Data shown:

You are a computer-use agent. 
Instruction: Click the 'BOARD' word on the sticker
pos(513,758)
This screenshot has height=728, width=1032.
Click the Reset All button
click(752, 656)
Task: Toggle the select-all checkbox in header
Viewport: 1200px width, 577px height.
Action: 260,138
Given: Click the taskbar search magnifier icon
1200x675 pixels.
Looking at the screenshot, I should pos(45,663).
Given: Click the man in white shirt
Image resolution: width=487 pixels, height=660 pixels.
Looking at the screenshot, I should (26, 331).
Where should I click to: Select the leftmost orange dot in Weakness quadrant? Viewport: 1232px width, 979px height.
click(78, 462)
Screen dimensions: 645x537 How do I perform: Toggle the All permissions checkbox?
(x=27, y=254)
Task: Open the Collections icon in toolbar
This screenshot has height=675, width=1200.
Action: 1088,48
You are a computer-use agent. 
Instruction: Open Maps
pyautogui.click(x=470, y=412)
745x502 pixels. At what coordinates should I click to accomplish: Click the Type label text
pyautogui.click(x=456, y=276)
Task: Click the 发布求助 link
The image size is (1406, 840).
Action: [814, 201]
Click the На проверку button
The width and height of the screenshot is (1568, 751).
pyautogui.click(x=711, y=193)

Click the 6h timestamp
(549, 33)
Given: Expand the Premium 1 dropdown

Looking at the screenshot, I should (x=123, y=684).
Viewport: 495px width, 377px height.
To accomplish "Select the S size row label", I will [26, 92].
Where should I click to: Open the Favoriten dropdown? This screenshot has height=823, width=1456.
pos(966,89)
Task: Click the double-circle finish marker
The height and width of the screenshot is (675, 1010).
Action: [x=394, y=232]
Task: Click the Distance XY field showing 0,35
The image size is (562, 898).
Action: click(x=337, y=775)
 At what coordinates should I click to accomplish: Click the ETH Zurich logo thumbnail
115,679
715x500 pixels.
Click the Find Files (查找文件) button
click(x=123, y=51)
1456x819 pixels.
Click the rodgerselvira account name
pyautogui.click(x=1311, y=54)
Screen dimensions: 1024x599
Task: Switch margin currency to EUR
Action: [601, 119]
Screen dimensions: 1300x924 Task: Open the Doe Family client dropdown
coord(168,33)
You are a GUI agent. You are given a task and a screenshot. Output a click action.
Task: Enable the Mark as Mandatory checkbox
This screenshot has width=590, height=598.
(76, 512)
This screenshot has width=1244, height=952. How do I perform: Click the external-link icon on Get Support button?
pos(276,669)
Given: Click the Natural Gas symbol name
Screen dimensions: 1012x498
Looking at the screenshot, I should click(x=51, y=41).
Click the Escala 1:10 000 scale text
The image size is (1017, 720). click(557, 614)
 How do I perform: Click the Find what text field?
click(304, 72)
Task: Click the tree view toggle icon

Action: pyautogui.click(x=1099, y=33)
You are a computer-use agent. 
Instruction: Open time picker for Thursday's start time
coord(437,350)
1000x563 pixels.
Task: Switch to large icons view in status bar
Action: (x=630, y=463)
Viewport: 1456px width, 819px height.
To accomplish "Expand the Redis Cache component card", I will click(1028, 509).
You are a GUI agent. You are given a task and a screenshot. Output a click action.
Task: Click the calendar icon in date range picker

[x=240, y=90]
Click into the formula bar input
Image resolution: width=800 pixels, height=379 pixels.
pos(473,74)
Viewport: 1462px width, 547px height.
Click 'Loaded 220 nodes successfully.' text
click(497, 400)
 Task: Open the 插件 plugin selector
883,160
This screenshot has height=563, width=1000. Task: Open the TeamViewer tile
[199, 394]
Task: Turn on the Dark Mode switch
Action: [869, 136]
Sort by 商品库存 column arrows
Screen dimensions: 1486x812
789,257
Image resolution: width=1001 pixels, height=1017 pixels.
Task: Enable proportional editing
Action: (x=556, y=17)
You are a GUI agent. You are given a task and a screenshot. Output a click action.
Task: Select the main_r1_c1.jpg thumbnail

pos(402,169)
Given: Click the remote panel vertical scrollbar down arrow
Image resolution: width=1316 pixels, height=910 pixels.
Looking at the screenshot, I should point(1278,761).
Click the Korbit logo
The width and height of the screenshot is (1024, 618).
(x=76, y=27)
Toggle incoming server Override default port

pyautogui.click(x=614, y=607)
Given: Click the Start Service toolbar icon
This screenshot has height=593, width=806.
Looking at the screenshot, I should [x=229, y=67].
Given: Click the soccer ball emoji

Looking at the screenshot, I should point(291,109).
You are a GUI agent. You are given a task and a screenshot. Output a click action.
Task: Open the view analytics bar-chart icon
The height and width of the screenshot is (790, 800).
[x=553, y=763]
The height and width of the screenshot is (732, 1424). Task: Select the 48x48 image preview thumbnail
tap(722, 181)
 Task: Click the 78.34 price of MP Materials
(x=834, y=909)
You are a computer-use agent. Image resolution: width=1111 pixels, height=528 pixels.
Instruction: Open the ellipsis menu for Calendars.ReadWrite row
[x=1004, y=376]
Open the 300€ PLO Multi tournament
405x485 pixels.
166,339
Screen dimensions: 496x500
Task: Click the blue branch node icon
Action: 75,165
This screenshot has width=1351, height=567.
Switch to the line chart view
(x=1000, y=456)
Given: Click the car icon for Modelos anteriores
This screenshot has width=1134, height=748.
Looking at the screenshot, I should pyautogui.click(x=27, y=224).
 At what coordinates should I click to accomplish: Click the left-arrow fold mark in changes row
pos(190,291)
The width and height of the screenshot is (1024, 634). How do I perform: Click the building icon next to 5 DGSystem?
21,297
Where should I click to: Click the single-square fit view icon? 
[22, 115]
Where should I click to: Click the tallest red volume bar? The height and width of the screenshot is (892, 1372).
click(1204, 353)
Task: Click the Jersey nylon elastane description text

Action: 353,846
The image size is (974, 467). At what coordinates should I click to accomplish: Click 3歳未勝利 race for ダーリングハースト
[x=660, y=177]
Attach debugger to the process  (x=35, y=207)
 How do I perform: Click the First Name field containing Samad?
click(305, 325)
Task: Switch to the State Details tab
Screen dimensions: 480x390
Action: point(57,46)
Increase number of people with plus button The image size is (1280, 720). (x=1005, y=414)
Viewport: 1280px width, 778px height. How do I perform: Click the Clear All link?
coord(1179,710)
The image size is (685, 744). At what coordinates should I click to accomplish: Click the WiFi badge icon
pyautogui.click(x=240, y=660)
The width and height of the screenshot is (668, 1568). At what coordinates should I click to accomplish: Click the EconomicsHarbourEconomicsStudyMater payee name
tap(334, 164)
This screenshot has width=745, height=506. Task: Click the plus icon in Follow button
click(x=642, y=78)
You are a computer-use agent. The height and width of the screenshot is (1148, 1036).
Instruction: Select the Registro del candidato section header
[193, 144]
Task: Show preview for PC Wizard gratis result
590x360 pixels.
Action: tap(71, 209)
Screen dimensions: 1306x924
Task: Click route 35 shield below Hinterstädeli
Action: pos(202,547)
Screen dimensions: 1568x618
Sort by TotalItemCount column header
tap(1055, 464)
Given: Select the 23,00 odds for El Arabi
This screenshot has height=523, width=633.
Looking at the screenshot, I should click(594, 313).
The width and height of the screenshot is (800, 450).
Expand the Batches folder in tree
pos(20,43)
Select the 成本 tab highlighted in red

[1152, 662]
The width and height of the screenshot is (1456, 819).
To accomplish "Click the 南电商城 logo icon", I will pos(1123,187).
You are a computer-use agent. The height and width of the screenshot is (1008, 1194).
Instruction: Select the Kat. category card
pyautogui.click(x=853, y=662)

Job: Count the lines of the material above that contain the string "Where", treating uppercase and lowercase as different, and reply with the number alone.

Final result: 4